** START OF TASK INPUT **

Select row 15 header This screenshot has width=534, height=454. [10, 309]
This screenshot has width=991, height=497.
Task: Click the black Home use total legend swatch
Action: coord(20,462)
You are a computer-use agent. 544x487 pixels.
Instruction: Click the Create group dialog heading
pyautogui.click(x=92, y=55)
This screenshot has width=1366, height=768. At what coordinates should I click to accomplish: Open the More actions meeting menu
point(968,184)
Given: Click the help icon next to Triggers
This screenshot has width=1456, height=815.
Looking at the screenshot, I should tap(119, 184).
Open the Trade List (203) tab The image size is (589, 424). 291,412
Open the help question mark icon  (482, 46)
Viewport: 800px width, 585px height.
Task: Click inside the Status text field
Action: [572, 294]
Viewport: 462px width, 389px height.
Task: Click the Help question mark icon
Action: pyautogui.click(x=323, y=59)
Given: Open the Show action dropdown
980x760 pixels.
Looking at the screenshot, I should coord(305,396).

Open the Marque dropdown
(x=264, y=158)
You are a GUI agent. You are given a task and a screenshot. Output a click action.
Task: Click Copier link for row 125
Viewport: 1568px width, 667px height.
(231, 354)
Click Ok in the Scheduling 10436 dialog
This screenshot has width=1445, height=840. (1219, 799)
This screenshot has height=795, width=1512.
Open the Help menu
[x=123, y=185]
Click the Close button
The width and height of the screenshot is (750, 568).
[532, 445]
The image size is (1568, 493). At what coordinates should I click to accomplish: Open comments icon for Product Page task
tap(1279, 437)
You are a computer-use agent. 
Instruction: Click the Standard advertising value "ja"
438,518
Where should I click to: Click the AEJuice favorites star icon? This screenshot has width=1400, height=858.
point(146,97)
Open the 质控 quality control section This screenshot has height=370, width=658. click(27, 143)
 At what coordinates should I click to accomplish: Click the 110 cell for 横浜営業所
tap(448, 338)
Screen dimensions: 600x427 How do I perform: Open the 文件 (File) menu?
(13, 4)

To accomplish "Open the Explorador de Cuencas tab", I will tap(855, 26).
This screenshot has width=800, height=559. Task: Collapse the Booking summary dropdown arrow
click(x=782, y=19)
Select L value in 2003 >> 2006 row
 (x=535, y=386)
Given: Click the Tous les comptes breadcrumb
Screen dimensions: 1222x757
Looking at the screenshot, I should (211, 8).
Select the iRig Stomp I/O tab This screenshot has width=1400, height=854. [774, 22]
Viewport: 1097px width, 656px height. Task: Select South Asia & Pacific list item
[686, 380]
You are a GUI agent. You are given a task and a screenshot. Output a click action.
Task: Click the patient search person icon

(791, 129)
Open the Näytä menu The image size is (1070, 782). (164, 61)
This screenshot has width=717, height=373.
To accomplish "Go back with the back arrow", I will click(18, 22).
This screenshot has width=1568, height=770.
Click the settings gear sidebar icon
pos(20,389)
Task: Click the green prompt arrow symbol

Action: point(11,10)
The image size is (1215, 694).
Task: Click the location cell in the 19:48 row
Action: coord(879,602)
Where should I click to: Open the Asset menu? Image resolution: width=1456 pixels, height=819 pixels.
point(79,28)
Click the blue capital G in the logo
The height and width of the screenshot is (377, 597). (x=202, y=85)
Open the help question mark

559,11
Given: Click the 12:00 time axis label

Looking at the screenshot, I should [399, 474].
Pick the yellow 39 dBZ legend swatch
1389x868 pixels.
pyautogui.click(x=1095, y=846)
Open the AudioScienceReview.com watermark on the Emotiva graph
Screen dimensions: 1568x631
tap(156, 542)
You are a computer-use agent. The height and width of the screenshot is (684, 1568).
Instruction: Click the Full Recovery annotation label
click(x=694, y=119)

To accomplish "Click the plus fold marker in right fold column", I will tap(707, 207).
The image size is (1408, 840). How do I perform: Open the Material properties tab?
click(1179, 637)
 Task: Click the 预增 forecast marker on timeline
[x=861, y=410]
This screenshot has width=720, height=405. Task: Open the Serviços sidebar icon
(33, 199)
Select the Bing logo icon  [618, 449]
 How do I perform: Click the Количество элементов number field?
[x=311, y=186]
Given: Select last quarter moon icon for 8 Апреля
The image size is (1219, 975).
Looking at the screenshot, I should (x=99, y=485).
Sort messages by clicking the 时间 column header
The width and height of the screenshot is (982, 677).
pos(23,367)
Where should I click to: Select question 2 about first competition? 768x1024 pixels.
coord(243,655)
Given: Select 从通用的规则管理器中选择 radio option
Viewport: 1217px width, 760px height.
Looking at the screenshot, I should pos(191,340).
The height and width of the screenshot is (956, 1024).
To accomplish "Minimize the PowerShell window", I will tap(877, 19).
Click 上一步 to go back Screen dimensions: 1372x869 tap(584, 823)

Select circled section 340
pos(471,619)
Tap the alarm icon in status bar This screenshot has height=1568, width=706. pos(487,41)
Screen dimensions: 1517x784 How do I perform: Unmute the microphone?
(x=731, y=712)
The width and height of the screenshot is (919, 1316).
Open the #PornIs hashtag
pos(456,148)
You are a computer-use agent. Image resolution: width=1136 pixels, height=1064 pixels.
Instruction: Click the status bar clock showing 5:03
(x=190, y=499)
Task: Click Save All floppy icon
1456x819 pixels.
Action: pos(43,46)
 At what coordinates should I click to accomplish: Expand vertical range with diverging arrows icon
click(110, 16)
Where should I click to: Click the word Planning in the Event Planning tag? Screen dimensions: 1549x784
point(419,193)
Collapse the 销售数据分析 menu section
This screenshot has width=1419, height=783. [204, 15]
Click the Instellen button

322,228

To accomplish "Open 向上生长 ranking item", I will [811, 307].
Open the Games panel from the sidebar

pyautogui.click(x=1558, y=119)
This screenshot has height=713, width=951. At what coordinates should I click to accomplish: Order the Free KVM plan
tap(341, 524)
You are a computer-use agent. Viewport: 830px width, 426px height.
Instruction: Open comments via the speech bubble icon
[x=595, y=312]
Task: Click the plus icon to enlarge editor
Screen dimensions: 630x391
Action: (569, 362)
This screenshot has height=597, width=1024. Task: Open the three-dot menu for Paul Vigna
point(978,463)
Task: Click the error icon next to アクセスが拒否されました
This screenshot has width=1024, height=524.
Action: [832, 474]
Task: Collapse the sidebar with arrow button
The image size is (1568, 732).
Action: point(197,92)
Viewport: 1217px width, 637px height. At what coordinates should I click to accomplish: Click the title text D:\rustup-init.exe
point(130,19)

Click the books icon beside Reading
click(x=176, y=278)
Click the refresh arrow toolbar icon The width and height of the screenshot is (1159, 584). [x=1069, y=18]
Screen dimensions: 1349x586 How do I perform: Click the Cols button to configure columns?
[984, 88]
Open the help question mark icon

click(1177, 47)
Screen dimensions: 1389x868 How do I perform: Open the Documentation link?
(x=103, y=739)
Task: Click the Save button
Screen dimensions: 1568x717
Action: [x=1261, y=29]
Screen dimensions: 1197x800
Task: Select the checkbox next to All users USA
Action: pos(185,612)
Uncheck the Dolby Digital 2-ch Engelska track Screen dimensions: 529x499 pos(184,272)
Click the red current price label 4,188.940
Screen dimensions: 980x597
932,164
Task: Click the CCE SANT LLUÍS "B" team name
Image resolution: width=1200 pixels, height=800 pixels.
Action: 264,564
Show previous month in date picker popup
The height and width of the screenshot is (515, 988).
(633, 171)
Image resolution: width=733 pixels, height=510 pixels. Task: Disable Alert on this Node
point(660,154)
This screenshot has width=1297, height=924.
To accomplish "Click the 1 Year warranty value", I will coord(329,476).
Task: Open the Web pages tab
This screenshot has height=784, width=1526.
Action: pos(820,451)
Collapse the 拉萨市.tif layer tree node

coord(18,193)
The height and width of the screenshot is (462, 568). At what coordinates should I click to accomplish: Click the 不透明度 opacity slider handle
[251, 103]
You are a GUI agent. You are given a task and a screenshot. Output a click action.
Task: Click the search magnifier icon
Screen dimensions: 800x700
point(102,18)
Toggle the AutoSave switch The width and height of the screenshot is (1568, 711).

** END OF TASK INPUT **

▸ INSTRUCTIONS TO FOLLOW
Quote the data above word for word, starting from its first line and ending with the line that contains "Open the Trade". Include both of those lines.

▸ REPLY TO THE TASK
Select row 15 header This screenshot has width=534, height=454. [10, 309]
This screenshot has width=991, height=497.
Task: Click the black Home use total legend swatch
Action: coord(20,462)
You are a computer-use agent. 544x487 pixels.
Instruction: Click the Create group dialog heading
pyautogui.click(x=92, y=55)
This screenshot has width=1366, height=768. At what coordinates should I click to accomplish: Open the More actions meeting menu
point(968,184)
Given: Click the help icon next to Triggers
This screenshot has width=1456, height=815.
Looking at the screenshot, I should tap(119, 184).
Open the Trade List (203) tab The image size is (589, 424). 291,412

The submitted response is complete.